Chess - its Etymology, its Pieces and its Timeline

ChessOps - FOREIGN NAMES of CHESS PIECES

https://en.wikipedia.org/wiki/Chess

Chess - probably started in India. There is an early game Chat-u-ranga which translates to “four arms”. “Chatur” is Sanskrit for four and “anga” means arms or limbs. The four members of the Indian army were elephants, horses, chariots, and foot soldiers. Introduced to Persia about 600 AD as chatrang and in Arabic became shatranj based on their word Shah meaning King. Chess as well as the words Check, Checked, Checkers, Exchequer, and Cheque book in English are all derived from that Arabic word "Shah".

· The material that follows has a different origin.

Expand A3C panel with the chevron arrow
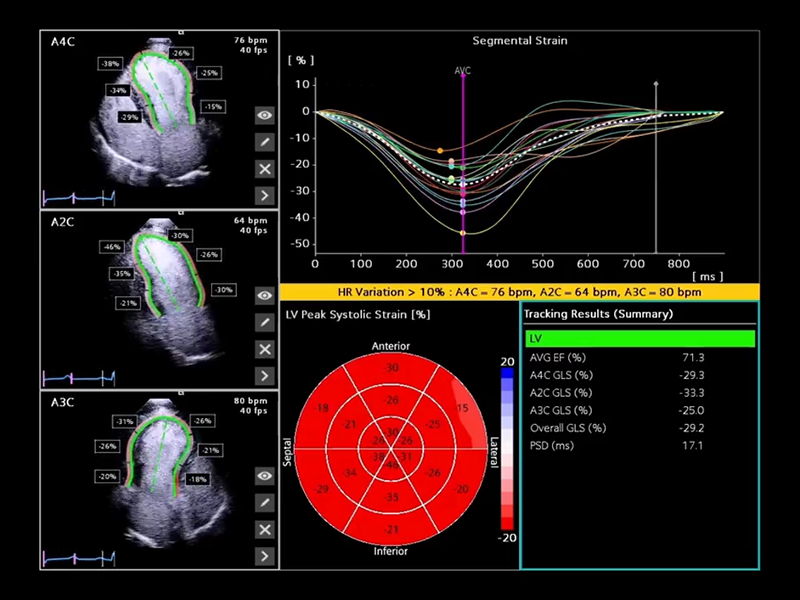coord(264,555)
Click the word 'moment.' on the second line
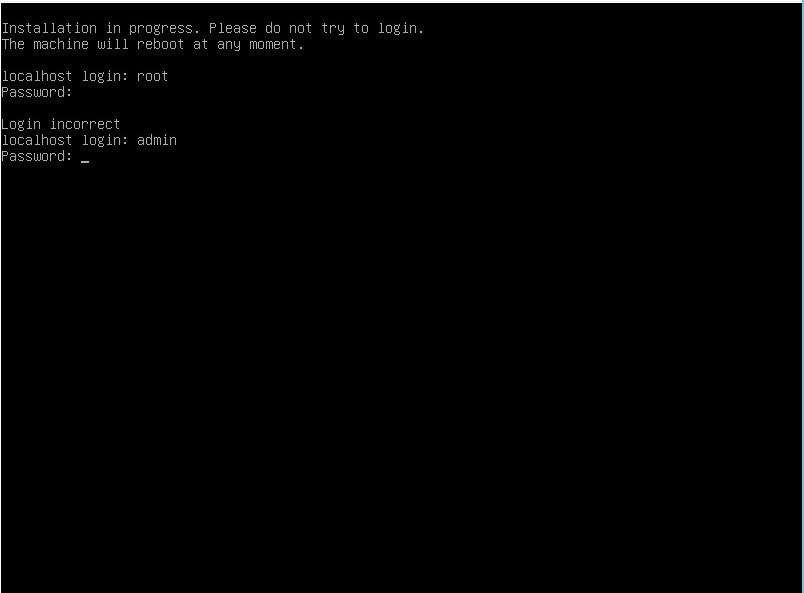 tap(276, 45)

In Russian shahmati means "Chess" and shahmat - "The king is conquered" - Checkmate.
In Sanskrit (in India), mita means traversed, measured across, and meted out.
In Arabic mata - dead.

Related to the Aramaic writing on the wall in 465BC in Daniel 5:25-31 "Mene, mene, tekel, upharsin" - "Metering, measured, weighed, and separated/parted/Persians". 

Chess Pieces
King (Arabic shah).

Queen (Italian-donna). In Arabic Firz - Vizier - Adviser. In Russian Ferz.

Bishop (In Arabic alfil-elephant, Persian pil-elephant)
In Italian (Alfiere-standard bearer, military officer).
In German and Dutch (Laufer,Loper-Runner). 
In French (Fou-fool, jester, madman).
Bishop in English only, overseer, also related to shape of mitre, headpiece.
Note too Hebrew alef, Arabic-Alif, the first (letter),1000.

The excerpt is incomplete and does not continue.